Nvidia data center GPU roadmap 2025 showing Rubin and Rubin Ultra
(Image credit: Nvidia)

Above we have the Rubin NVL144 rack that will be drop-in compatible with the existing Blackwell NVL72 infrastructure. We have the same configuration data for the Blackwell Ultra B300 NVL72 in the second slide for comparison. Where B300 NVL72 offers 1.1 PFLOPS of dense FP4 compute, Rubin NVL144 — that's with the same 144 total GPU dies — will offer 3.6 PFLOPS of dense FP4. Rubin will also have 1.2 ExaFLOPS of FP8 training, compared to only 0.36 ExaFLOPS for B300. Overall, it's a 3.3X improvement in compute performance.

Rubin will also mark the shift from HBM3/HBM3e to HBM4, with HBM4e used for Rubin Ultra. Memory capacity will remain at 288GB per GPU, the same as with B300, but the bandwidth will improve from 8 TB/s to 13 TB/s. There will also be a faster NVLink that will double the throughput to 260 TB/s total, and a new CX9 link between racks, with 28.8 TB/s (double the bandwidth of B300 and CX8).

The other half of the Rubin family will be the Vera CPU, replacing the current Grace CPUs. Vera will be a relatively small and compact CPU, with 88 custom ARM cores and 176 threads. It will also have a 1.8 TB/s NVLink core-to-core interface to link with the Rubin GPUs.

Rubin Ultra will land in the second half of 2027, and while the Vera CPU will remain, the GPU side of things will get another massive boost. The full rack will be replaced by a new layout, NVL576. Yes, that's up to 576 GPUs in a rack, each with an unspecified power consumption.

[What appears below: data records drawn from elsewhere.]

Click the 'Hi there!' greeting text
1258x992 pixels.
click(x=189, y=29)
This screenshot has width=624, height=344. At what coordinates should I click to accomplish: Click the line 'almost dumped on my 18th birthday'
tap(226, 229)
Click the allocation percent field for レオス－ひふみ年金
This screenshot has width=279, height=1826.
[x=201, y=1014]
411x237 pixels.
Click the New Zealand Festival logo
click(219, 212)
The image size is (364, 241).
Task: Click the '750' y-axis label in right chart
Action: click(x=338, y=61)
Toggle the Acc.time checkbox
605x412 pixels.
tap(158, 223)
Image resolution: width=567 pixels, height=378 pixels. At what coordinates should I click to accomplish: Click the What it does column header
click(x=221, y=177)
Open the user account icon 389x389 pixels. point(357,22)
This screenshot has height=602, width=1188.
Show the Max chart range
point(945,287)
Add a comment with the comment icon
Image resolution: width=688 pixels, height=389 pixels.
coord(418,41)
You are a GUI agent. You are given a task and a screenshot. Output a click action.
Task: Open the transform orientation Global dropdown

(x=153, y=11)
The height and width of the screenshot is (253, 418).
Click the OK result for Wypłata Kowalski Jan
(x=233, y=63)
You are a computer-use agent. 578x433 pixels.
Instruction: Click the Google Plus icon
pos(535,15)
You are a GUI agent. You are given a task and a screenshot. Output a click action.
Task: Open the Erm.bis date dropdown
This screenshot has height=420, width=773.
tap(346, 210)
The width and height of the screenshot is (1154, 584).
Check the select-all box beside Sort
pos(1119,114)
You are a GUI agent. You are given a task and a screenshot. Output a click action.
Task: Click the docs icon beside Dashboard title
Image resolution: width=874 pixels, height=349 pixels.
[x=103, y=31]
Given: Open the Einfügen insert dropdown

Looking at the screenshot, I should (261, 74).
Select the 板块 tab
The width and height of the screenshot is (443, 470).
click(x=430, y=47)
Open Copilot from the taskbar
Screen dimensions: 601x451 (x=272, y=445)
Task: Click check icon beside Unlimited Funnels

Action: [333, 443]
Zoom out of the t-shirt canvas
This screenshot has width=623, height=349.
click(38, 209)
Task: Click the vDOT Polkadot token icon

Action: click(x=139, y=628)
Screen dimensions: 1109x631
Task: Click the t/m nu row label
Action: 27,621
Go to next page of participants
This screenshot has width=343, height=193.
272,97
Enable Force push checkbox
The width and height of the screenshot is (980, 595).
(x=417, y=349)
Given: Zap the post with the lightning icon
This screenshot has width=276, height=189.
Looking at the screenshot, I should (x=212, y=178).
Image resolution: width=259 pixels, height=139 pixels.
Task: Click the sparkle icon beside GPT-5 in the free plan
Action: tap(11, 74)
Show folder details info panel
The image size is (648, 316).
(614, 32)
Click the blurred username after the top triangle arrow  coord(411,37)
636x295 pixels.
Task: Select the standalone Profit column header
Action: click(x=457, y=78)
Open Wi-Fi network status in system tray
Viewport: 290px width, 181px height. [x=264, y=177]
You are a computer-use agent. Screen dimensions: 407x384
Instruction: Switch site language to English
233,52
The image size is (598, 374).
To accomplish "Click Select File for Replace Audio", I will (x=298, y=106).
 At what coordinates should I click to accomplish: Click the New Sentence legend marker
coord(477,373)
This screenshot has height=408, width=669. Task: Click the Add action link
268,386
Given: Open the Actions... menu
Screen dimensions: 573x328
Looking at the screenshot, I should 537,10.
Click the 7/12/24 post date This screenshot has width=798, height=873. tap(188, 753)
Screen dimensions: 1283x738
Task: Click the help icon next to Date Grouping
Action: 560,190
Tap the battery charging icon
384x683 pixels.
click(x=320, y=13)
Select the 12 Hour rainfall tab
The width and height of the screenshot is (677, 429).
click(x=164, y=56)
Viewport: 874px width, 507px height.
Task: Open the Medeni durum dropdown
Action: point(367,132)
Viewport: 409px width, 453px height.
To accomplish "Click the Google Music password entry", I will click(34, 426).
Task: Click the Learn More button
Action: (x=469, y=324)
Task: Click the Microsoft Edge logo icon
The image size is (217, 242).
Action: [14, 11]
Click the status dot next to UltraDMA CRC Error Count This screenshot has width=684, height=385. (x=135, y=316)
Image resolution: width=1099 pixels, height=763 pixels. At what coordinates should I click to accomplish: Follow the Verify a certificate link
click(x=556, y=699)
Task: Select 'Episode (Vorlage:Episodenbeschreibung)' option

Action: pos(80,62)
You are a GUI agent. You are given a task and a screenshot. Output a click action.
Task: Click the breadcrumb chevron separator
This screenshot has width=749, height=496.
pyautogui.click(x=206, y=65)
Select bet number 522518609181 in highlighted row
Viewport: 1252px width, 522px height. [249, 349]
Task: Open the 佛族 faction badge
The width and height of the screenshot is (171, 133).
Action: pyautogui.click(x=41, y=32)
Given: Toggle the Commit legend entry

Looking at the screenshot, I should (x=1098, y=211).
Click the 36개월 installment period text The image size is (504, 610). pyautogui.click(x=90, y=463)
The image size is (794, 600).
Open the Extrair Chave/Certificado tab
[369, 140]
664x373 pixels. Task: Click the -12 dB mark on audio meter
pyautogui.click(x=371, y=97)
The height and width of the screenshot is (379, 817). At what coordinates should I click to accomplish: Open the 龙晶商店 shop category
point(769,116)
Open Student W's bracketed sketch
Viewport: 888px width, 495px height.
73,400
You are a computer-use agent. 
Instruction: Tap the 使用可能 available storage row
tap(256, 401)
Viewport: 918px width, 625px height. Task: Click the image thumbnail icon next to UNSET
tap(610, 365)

The inference compute with FP4 will rocket up to 15 ExaFLOPS, with 5 ExaFLOPS of FP8 training compute. It's about 4X the compute of the Rubin NVL144, which makes sense considering it's also four times as many GPUs. The GPUs will feature four GPU dies per package this time, in order to boost the compute density.

Where the NVL144 Rubin solution has 75TB total of "fast memory" (for both CPUs and GPUs) per rack, Rubin Ultra NVL576 will offer 365TB of memory. The GPUs will get HBM4e, but here things are a bit curious. Nvidia lists 4.6 PB/s of HBM4e bandwidth, but with 576 GPUs that works out to 8 TB/s per GPU. That's seemingly less bandwidth per GPU than before, but perhaps it's a factor of how the four GPU dies are linked together. There will also be 1TB of HBM4e per four reticle-sized GPUs, with 100 PetaFLOPS of FP4 compute.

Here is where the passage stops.